For Don Hall, the film's director, the news that Disney had acquired Marvel was thrilling. A lifelong reader of comic books, at the time he was working on the studio's 2011 version of Winnie the Pooh. But he quickly started researching Marvel's rich back catalogue. "On my lunch hours during Winnie the Pooh I made a list of what Marvel comics I'd liked as a kid," Hall says.
"I supplemented that list by going online, where I found something like 5000 Marvel characters. That's how I came across Big Hero 6. It's a title that shows up here and there throughout the Marvel universe. But there were only ever 13 issues total, which is very few. I thought the title was bitchin', and it was a Japanese superhero team, which was double-bitchin'. It struck me as being a love letter to Japanese pop culture."

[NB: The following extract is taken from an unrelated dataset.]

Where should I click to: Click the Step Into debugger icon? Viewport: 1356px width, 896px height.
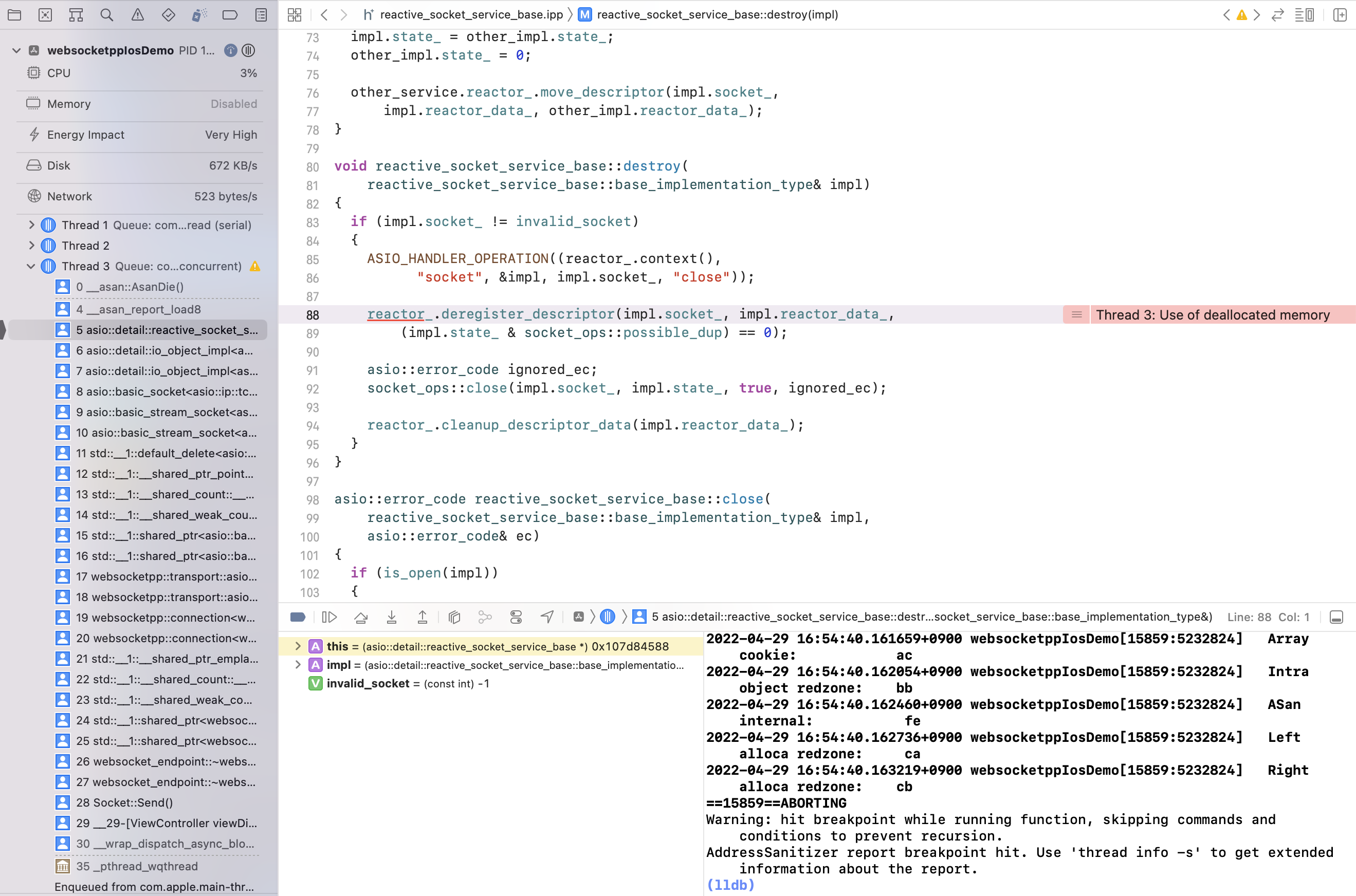[392, 617]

Perhaps unsurprisingly, Disney's ranks are filled with fanboys, men and women who grew up loving comic books. Hall says that as word got around that he was developing an animated feature based on a Marvel title, staffers he had never met would approach him and demand to work on the film. His co-director, Chris Williams, says: "People often get into animation because they spent a lot of their childhood in their bedrooms writing stories, drawing, watching science-fiction movies and the rest of it. So when Don started talking about doing a superhero movie with Japanese anime influences, that struck a chord with a lot of the artists here."

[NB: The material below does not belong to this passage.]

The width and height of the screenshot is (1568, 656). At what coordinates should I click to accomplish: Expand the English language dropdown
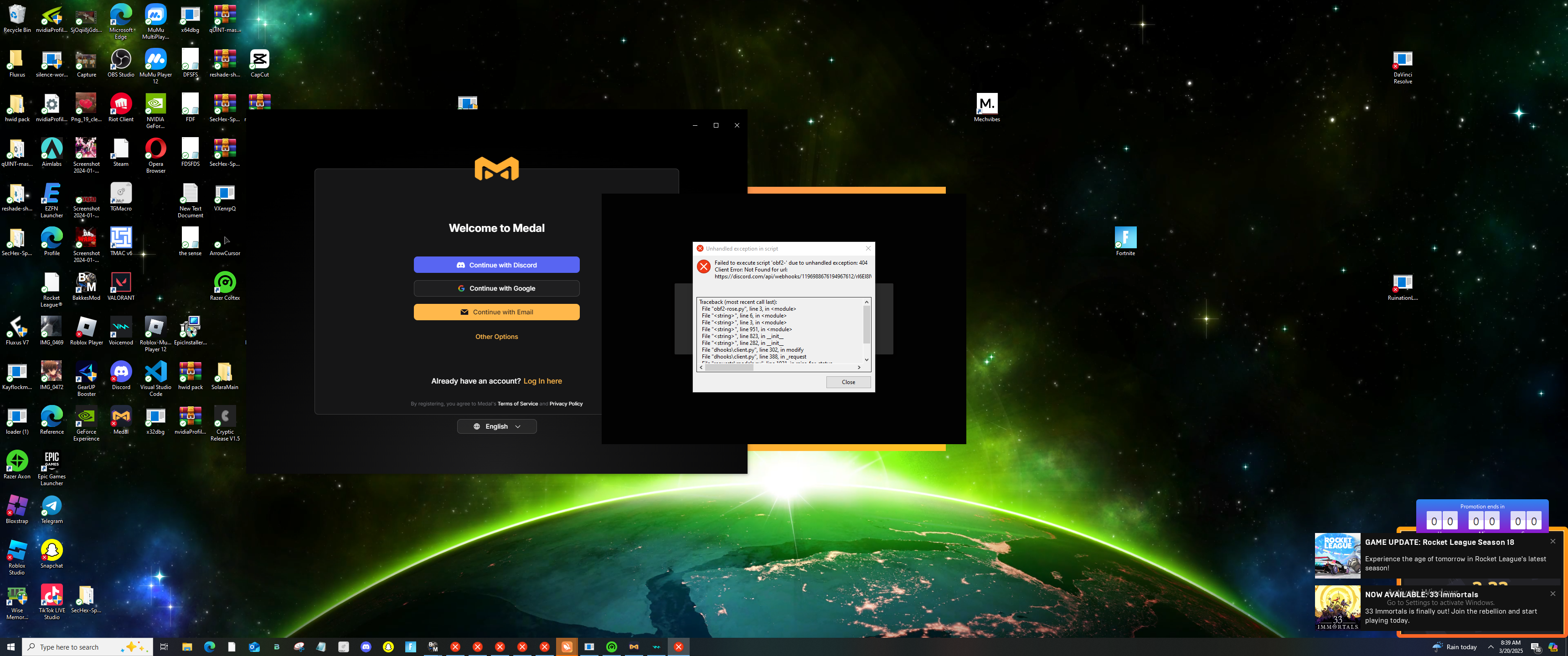[x=496, y=426]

Big Hero 6 takes place in the fictional city of San Fransokyo, a mash-up of San Francisco and Tokyo, where the Golden Gate Bridge has been modified to incorporate the shapes of a torii, or traditional Japanese gateway.

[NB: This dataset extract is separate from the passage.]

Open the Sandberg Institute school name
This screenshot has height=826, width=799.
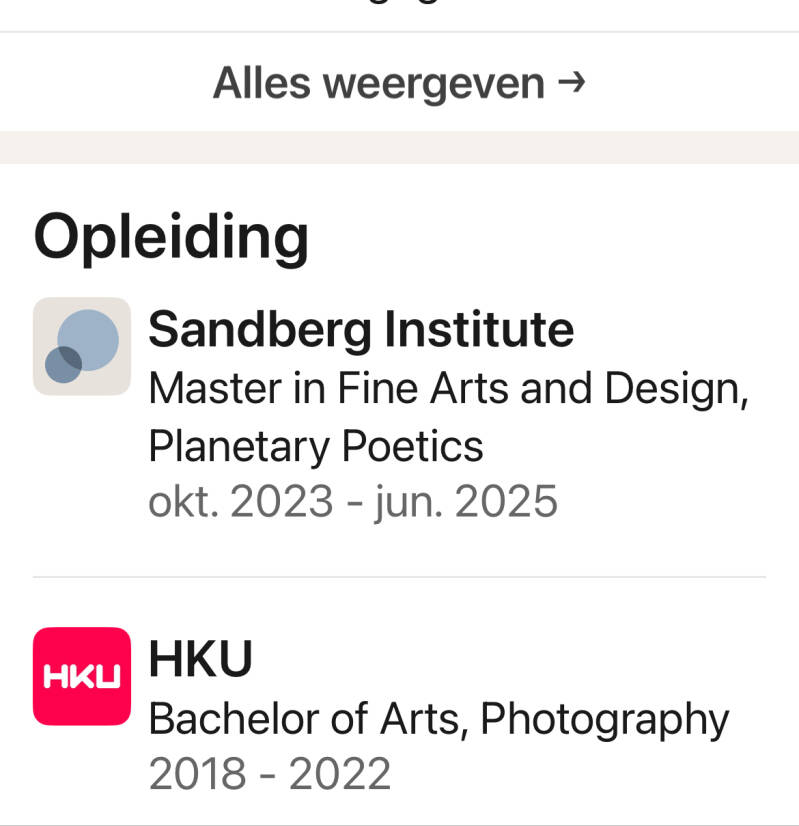tap(361, 329)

Disney's film is a hybrid of genres and styles. The scene in which Baymax first flies through the city wearing a red, armoured suit built for him by Hiro carries loud echoes of a similar sequence from the original Iron Man (2008), the movie that launched Marvel Studios and unleashed the current spate of superhero blockbusters.
The film-makers also harbour a shared affection for the work of the legendary Japanese animator Hayao Miyazaki. No coincidence, then, that in silhouette Hiro and Baymax could almost be mistaken for Satsuki and Totoro, the young girl and kindly forest spirit of Miyazaki's My Neighbour Totoro (1988).
"There's something very powerful and intimate about the relationship between Satsuki and Totoro, and we were influenced by that," Williams says. "Totoro and Baymax have similar traits: they're quiet, girthy, but with a sense of goodness, selflessness and warmth."
Williams, who was born in 1971, suggests he and Hall are from the first generation of Americans exposed to contemporary Japanese culture. "My first exposure to anime as a kid was Battle of the Planets, the redubbed version of a popular Japanese animated series [Science Ninja Team Gatchaman]," he says. "Later, we would pass around rare video cassettes of anime movies like Akira, so we would get these little windows into what was happening in Japanese pop culture."
What: Big Hero 6, animated superhero movie from Disney and Marvel
When: Opens at cinemas on Boxing Day
Who's it for: Everyone but especially boys who like making stuff.